- [Problem to work on] From the line with "The image size" to the end of the data below, restate each line word for word, both ends included, without the pictures.

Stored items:
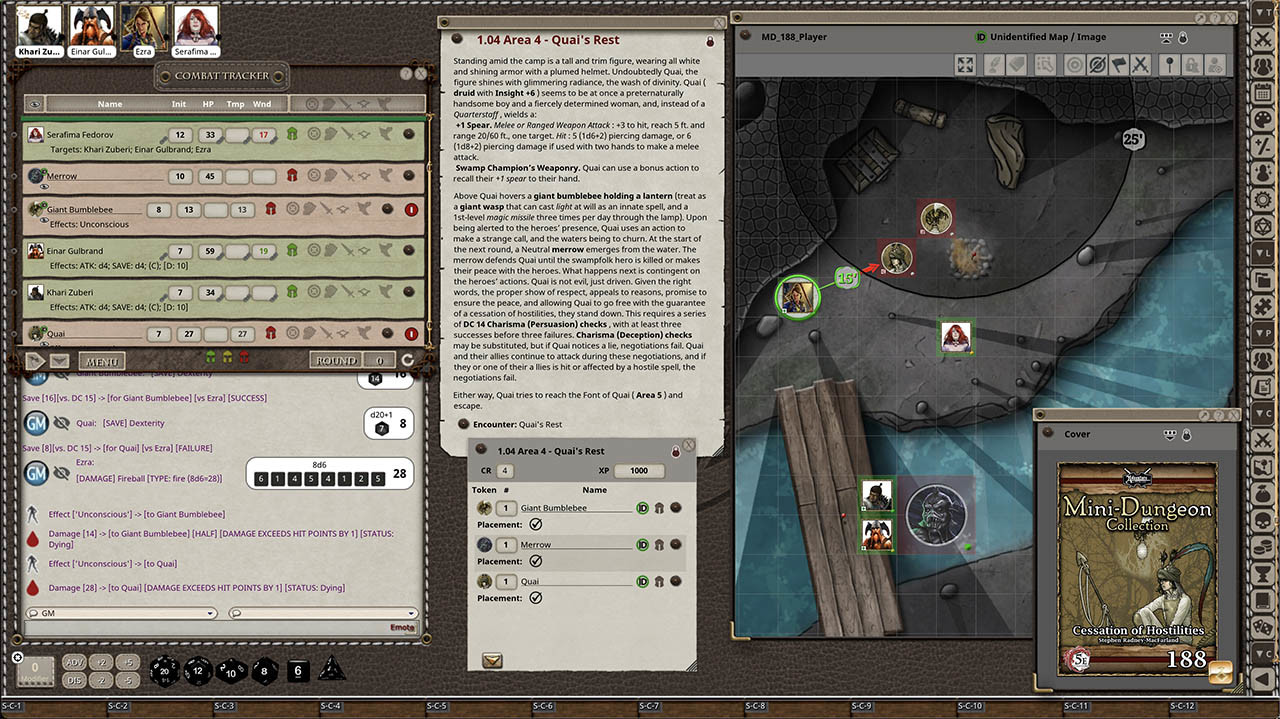Open the empty chat mode dropdown
Screen dimensions: 1280x719
click(x=322, y=613)
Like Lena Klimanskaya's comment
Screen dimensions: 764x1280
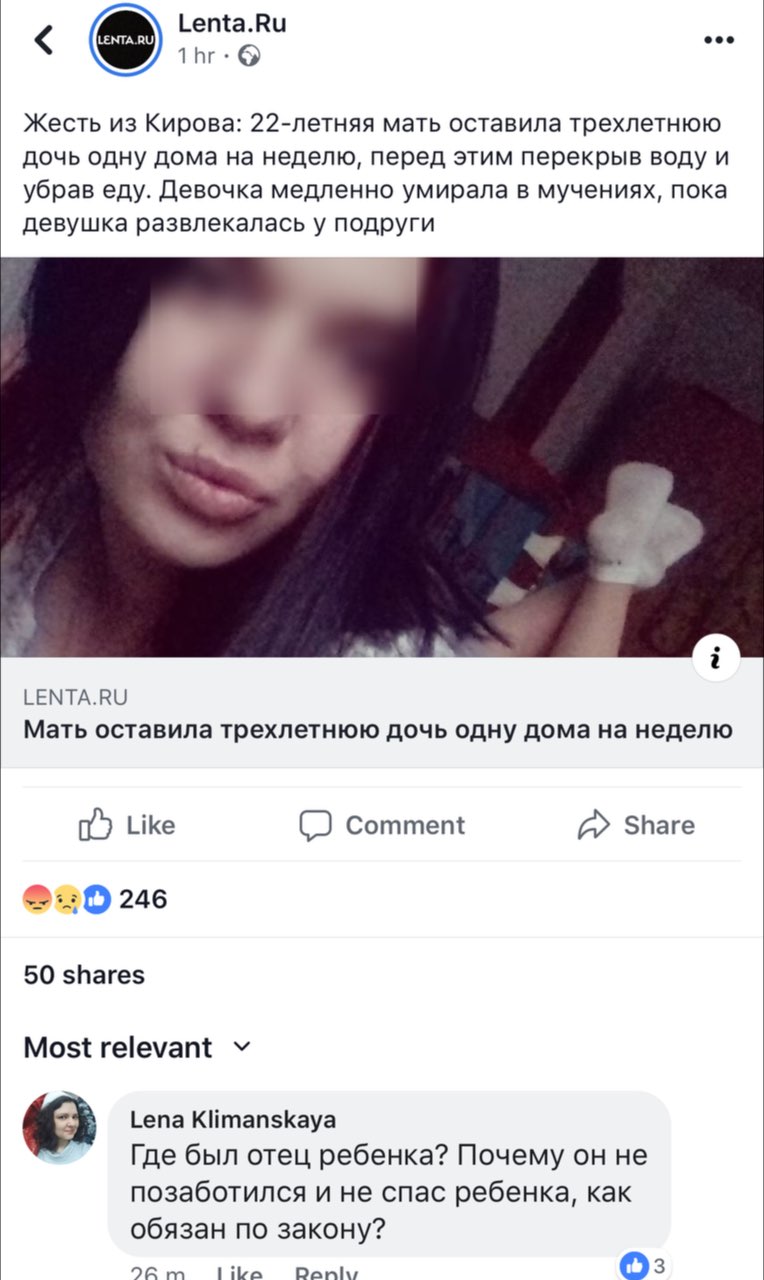[x=239, y=1273]
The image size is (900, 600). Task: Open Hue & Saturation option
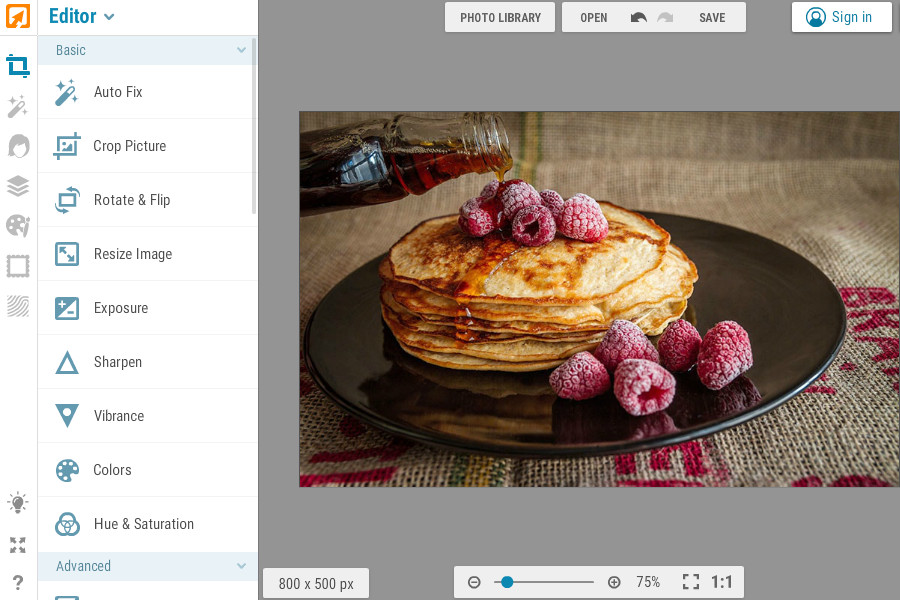(143, 524)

- [Task output]
The image size is (900, 600). Task: Open Hue & Saturation option
(143, 524)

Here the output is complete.